*** SUPPLIED MATERIAL Section Begins ***

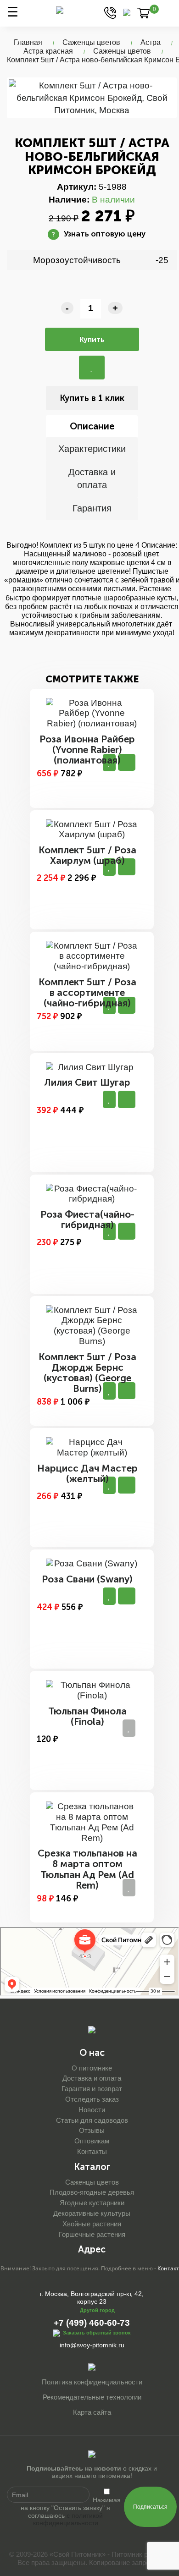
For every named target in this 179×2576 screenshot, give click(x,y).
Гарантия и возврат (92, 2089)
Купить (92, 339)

*** SUPPLIED MATERIAL Section Ends ***
*** SUPPLIED MATERIAL Section Begins ***

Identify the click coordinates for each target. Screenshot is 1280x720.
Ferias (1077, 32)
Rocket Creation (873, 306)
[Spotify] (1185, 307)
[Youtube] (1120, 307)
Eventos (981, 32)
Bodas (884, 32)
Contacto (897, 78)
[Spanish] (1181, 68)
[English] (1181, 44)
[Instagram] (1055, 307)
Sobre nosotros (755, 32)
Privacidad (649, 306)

*** SUPPLIED MATERIAL Section Ends ***

**ASSIGNMENT:**
Starting at the line that contains "For every named" and stopping after the line that contains "Купить (92, 339)", write out every line exactly as it appears above, and no other line.

**SOLUTION TO THE EXERCISE:**
For every named target in this 179×2576 screenshot, give click(x,y).
Гарантия и возврат (92, 2089)
Купить (92, 339)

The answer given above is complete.